Ziggy (Finn Wolfhard) é um jovem músico no ensino médio que toca composições originais entocado no pequeno estúdio que criou em seu quarto para uma ~plateia de 20000 ouvintes~ quase diariamente. Evelyn (Julianne Moore) é a mãe de Ziggy e coordena um abrigo público para mulheres em situação de vulnerabilidade causada por violência doméstica. A relação entre ambos é esfriada pelo distanciamento ocasionado por seus próprios egos e suas completas faltas de interesse na vida um do outro.

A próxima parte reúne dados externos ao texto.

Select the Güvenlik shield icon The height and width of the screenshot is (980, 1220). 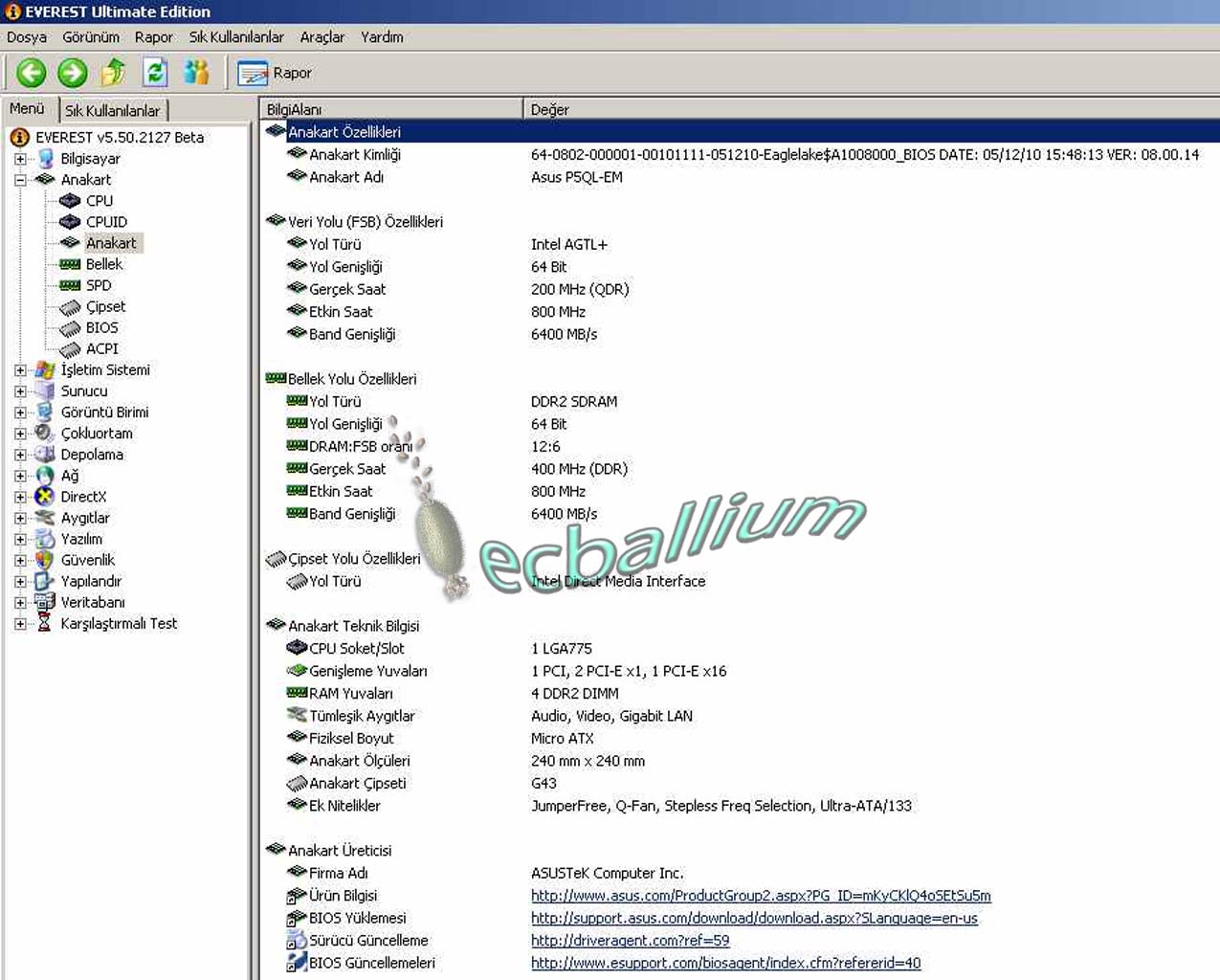(x=45, y=560)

Enquanto procuram em outras pessoas aquilo que lhes falta em casa, Evelyn e Ziggy percebem que peças tão fundamentais podem não possuir substituição.

Pessoas tão diferentes conseguem coexistir? Essa é a dúvida que permeia When You Finish Saving the World (“Quando você terminar de salvar o mundo”). Evelyn vem de uma geração anterior, rodeada de “sabedorias do amadurecimento”, música clássica e desconexão; já Ziggy representa a nossa geração Z: totalmente politizada, valorizando a autoexpressão e baixa profundidade em… bem, tudo aquilo que se propõe a fazer. Juntos, faíscas de atrito voam porque, embora sejam tão diferentes, uma característica permeia o DNA de ambos: a falta de conexão.

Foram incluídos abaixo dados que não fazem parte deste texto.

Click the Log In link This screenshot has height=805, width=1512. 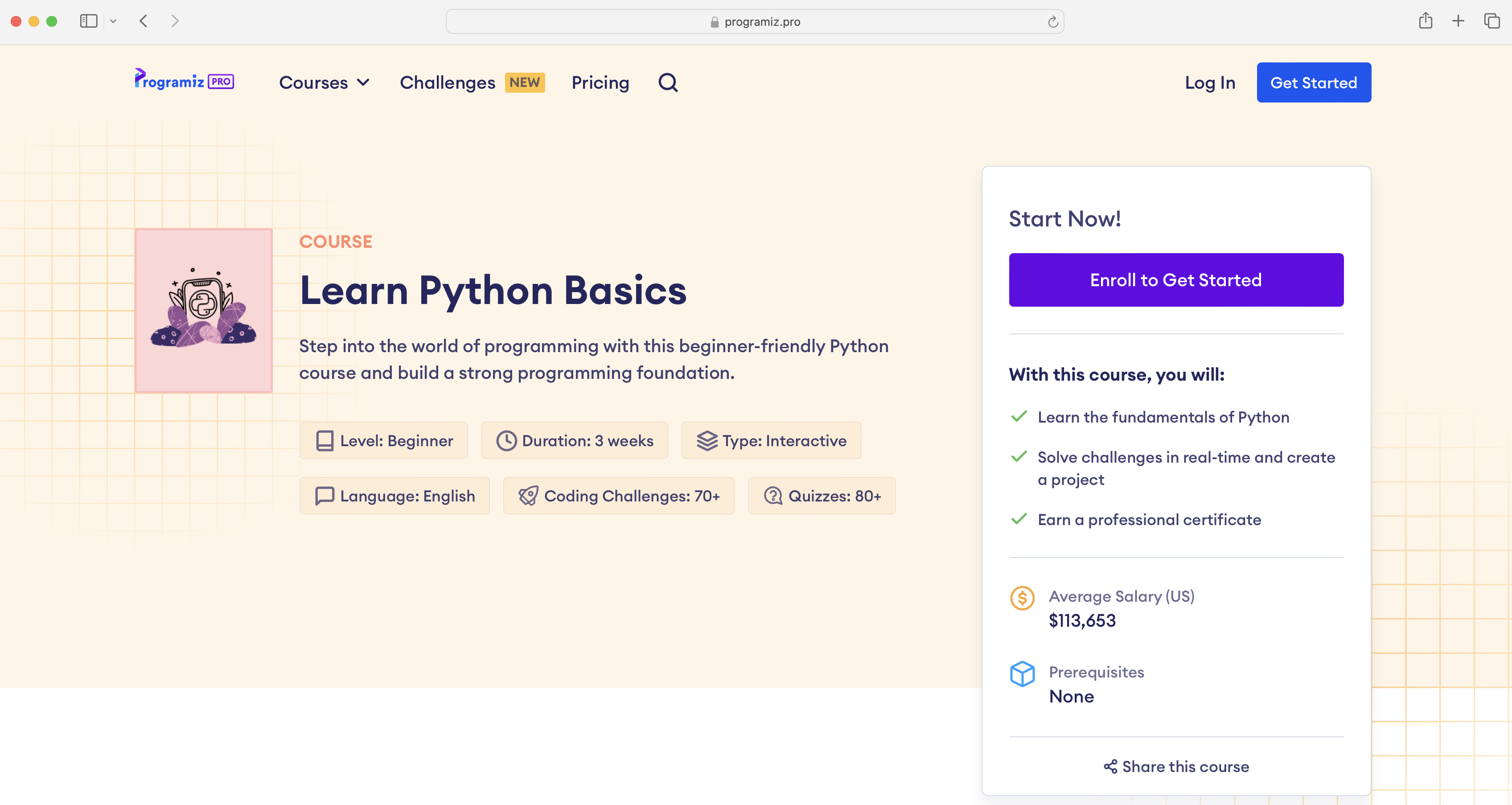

Seja entre eles mesmos, seja para com outras pessoas, Ziggy e Evelyn possuem um vazio dentro de si originado pela dificuldade em se comunicar e estabelecer vínculos afetivos. O roteiro de Eisenberg universaliza esse vazio mostrando que o problema não está restrito àquelas personagens, mas expande-se para as gerações representadas. Quantos não se sentem familiares dentro de suas próprias famílias? Porém, a narrativa não aponta dedos para o filho ou para a mãe. Ela mostra que o problema é bem entrelaçado a interesses diversos, puberdade e imaturidade.

O ponto-chave nesse quesito é a música. Para a mãe, a diegese e a trilha reservam música clássica que varia de Chopin ao Quebra-nozes, enquanto que para o filho, são reservados rocks alternativos e composições sintéticas retrôs. Há quase como uma linha separando ambos. E cada um se refugia como pode: Ziggy em seu estúdio, Evelyn em seu trabalho.
Embora WYFSTW (vou abreviar pois digitar esse nome todo cansa) não busque reinventar este subgênero, propõe temas não tão abordados assim (ainda) quando discute a gen Z e a põe em conflito com o drama materno. A necessidade patológica de ser politizado e ter uma posicionamento sobre qualquer assunto está se tornando um clichê para os usuários das redes sociais e pontua um dos pilares na jornada de Ziggy. É um tema que vem sendo abordado em obras atuais como Bodies Bodies Bodies (2022, também da A24).
Já a jornada de Evelyn permeia a conhecida síndrome do ninho vazio: a falta sentida quando o propósito dos pais, os filhos, voa para longe de casa. Acontece que Ziggy ainda está em casa. Na verdade, ele está no quarto ao lado. Mas a ausência de comunicação consegue afastar tanto duas pessoas que nem mesmo um carro minúsculo consegue deixá-los lado a lado. E isso reflete uma necessidade elementar para qualquer ser humano mas que, por motivos esdrúxulos como orgulho ou pirraça, é negligenciada: conexão com outros seres humanos.

Em somente 87 minutos, Moore e Wolfhard exprimem um drama cômico de toque seco, abrupto e de tons tristes. A relação composta por raiva, melancolia e muita ironia passivo-agressiva entre Evelyn e Ziggy é um espelho desconfortável e atrativo para o espectador, o qual vai pelo menos pensar em algum aspecto similar dentro de suas próprias relações.
Este certamente não é o melhor filme da queridinha dos cinéfilos, mas certamente é um excelente debut para Jesse Eisenberg. Divertido, envolvente e profundo, When You Finish Saving the World é uma reflexão sobre a individualidade de diferentes gerações e sobre como cada um, a seu próprio modo, tenta salvar o mundo.